WORK INSTRUCTIONS: Reproduce every record exactly as written.

--- START ---

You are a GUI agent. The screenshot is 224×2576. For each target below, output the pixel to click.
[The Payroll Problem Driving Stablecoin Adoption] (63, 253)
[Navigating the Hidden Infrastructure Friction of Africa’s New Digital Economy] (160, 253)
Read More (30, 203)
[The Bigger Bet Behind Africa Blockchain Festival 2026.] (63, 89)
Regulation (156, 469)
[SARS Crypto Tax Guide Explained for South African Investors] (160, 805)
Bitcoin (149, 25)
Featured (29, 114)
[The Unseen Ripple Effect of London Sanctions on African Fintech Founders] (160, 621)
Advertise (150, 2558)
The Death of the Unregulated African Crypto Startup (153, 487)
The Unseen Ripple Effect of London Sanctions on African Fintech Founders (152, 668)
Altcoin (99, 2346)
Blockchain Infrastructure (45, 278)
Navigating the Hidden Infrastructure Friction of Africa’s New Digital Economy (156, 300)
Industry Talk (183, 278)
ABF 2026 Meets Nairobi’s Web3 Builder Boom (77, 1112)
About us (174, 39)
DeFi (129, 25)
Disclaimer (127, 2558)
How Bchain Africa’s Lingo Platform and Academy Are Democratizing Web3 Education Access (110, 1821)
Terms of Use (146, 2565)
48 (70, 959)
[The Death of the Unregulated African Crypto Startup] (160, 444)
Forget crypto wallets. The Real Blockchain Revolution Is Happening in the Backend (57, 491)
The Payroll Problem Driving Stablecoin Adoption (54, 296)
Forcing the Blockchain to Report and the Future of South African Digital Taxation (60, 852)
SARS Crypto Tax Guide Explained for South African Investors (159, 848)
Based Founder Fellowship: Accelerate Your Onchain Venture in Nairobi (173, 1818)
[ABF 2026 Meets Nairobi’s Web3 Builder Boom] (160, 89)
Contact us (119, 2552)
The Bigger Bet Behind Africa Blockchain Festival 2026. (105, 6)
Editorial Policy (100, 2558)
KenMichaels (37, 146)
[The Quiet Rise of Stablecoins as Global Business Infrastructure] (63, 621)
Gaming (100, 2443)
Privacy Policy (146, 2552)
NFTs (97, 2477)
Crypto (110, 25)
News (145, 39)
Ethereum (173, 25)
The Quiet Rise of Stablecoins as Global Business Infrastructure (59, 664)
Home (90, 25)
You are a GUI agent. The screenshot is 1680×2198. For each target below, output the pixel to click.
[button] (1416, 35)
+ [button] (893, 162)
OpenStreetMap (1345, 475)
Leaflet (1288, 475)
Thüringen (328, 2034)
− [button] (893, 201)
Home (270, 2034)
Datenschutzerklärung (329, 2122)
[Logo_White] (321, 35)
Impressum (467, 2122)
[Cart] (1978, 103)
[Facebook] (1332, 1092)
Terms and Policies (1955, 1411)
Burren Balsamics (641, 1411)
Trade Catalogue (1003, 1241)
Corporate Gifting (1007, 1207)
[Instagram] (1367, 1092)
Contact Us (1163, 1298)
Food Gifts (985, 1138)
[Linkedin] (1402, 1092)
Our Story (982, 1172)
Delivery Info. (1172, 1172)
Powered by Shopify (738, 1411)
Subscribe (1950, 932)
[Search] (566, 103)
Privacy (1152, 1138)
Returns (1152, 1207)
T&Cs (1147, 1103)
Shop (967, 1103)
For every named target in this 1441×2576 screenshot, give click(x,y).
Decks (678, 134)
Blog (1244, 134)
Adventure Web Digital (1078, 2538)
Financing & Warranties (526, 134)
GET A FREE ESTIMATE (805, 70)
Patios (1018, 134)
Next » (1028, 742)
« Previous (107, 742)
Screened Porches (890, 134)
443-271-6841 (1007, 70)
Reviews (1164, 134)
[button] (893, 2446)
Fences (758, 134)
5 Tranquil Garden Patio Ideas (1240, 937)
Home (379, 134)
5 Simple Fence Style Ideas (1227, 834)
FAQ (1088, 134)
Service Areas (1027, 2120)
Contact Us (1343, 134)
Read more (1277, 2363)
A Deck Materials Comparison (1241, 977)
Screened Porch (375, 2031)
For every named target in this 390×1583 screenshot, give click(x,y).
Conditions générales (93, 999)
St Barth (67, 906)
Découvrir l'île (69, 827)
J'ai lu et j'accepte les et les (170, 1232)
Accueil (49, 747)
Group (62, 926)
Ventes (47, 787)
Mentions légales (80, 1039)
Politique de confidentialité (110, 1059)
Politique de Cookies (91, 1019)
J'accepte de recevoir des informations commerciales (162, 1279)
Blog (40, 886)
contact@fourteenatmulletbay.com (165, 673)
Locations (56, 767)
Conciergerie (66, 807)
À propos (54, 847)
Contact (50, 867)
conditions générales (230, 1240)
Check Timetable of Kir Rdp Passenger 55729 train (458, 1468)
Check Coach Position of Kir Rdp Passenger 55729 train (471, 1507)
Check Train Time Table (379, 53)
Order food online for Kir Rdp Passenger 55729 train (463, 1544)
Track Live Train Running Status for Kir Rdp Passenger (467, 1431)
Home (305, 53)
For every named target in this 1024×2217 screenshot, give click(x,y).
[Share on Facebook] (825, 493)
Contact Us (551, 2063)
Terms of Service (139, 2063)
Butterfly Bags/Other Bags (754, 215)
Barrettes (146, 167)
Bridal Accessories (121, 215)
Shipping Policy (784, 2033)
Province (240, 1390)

--- END ---

EXPECTED ANSWER:
You are a GUI agent. The screenshot is 224×2576. For each target below, output the pixel to click.
[The Payroll Problem Driving Stablecoin Adoption] (63, 253)
[Navigating the Hidden Infrastructure Friction of Africa’s New Digital Economy] (160, 253)
Read More (30, 203)
[The Bigger Bet Behind Africa Blockchain Festival 2026.] (63, 89)
Regulation (156, 469)
[SARS Crypto Tax Guide Explained for South African Investors] (160, 805)
Bitcoin (149, 25)
Featured (29, 114)
[The Unseen Ripple Effect of London Sanctions on African Fintech Founders] (160, 621)
Advertise (150, 2558)
The Death of the Unregulated African Crypto Startup (153, 487)
The Unseen Ripple Effect of London Sanctions on African Fintech Founders (152, 668)
Altcoin (99, 2346)
Blockchain Infrastructure (45, 278)
Navigating the Hidden Infrastructure Friction of Africa’s New Digital Economy (156, 300)
Industry Talk (183, 278)
ABF 2026 Meets Nairobi’s Web3 Builder Boom (77, 1112)
About us (174, 39)
DeFi (129, 25)
Disclaimer (127, 2558)
How Bchain Africa’s Lingo Platform and Academy Are Democratizing Web3 Education Access (110, 1821)
Terms of Use (146, 2565)
48 (70, 959)
[The Death of the Unregulated African Crypto Startup] (160, 444)
Forget crypto wallets. The Real Blockchain Revolution Is Happening in the Backend (57, 491)
The Payroll Problem Driving Stablecoin Adoption (54, 296)
Forcing the Blockchain to Report and the Future of South African Digital Taxation (60, 852)
SARS Crypto Tax Guide Explained for South African Investors (159, 848)
Based Founder Fellowship: Accelerate Your Onchain Venture in Nairobi (173, 1818)
[ABF 2026 Meets Nairobi’s Web3 Builder Boom] (160, 89)
Contact us (119, 2552)
The Bigger Bet Behind Africa Blockchain Festival 2026. (105, 6)
Editorial Policy (100, 2558)
KenMichaels (37, 146)
[The Quiet Rise of Stablecoins as Global Business Infrastructure] (63, 621)
Gaming (100, 2443)
Privacy Policy (146, 2552)
NFTs (97, 2477)
Crypto (110, 25)
News (145, 39)
Ethereum (173, 25)
The Quiet Rise of Stablecoins as Global Business Infrastructure (59, 664)
Home (90, 25)
You are a GUI agent. The screenshot is 1680×2198. For each target below, output the pixel to click.
[button] (1416, 35)
+ [button] (893, 162)
OpenStreetMap (1345, 475)
Leaflet (1288, 475)
Thüringen (328, 2034)
− [button] (893, 201)
Home (270, 2034)
Datenschutzerklärung (329, 2122)
[Logo_White] (321, 35)
Impressum (467, 2122)
[Cart] (1978, 103)
[Facebook] (1332, 1092)
Terms and Policies (1955, 1411)
Burren Balsamics (641, 1411)
Trade Catalogue (1003, 1241)
Corporate Gifting (1007, 1207)
[Instagram] (1367, 1092)
Contact Us (1163, 1298)
Food Gifts (985, 1138)
[Linkedin] (1402, 1092)
Our Story (982, 1172)
Delivery Info. (1172, 1172)
Powered by Shopify (738, 1411)
Subscribe (1950, 932)
[Search] (566, 103)
Privacy (1152, 1138)
Returns (1152, 1207)
T&Cs (1147, 1103)
Shop (967, 1103)
For every named target in this 1441×2576 screenshot, give click(x,y).
Decks (678, 134)
Blog (1244, 134)
Adventure Web Digital (1078, 2538)
Financing & Warranties (526, 134)
GET A FREE ESTIMATE (805, 70)
Patios (1018, 134)
Next » (1028, 742)
« Previous (107, 742)
Screened Porches (890, 134)
443-271-6841 (1007, 70)
Reviews (1164, 134)
[button] (893, 2446)
Fences (758, 134)
5 Tranquil Garden Patio Ideas (1240, 937)
Home (379, 134)
5 Simple Fence Style Ideas (1227, 834)
FAQ (1088, 134)
Service Areas (1027, 2120)
Contact Us (1343, 134)
Read more (1277, 2363)
A Deck Materials Comparison (1241, 977)
Screened Porch (375, 2031)
For every named target in this 390×1583 screenshot, give click(x,y).
Conditions générales (93, 999)
St Barth (67, 906)
Découvrir l'île (69, 827)
J'ai lu et j'accepte les et les (170, 1232)
Accueil (49, 747)
Group (62, 926)
Ventes (47, 787)
Mentions légales (80, 1039)
Politique de confidentialité (110, 1059)
Politique de Cookies (91, 1019)
J'accepte de recevoir des informations commerciales (162, 1279)
Blog (40, 886)
contact@fourteenatmulletbay.com (165, 673)
Locations (56, 767)
Conciergerie (66, 807)
À propos (54, 847)
Contact (50, 867)
conditions générales (230, 1240)
Check Timetable of Kir Rdp Passenger 55729 train (458, 1468)
Check Coach Position of Kir Rdp Passenger 55729 train (471, 1507)
Check Train Time Table (379, 53)
Order food online for Kir Rdp Passenger 55729 train (463, 1544)
Track Live Train Running Status for Kir Rdp Passenger (467, 1431)
Home (305, 53)
For every named target in this 1024×2217 screenshot, give click(x,y).
[Share on Facebook] (825, 493)
Contact Us (551, 2063)
Terms of Service (139, 2063)
Butterfly Bags/Other Bags (754, 215)
Barrettes (146, 167)
Bridal Accessories (121, 215)
Shipping Policy (784, 2033)
Province (240, 1390)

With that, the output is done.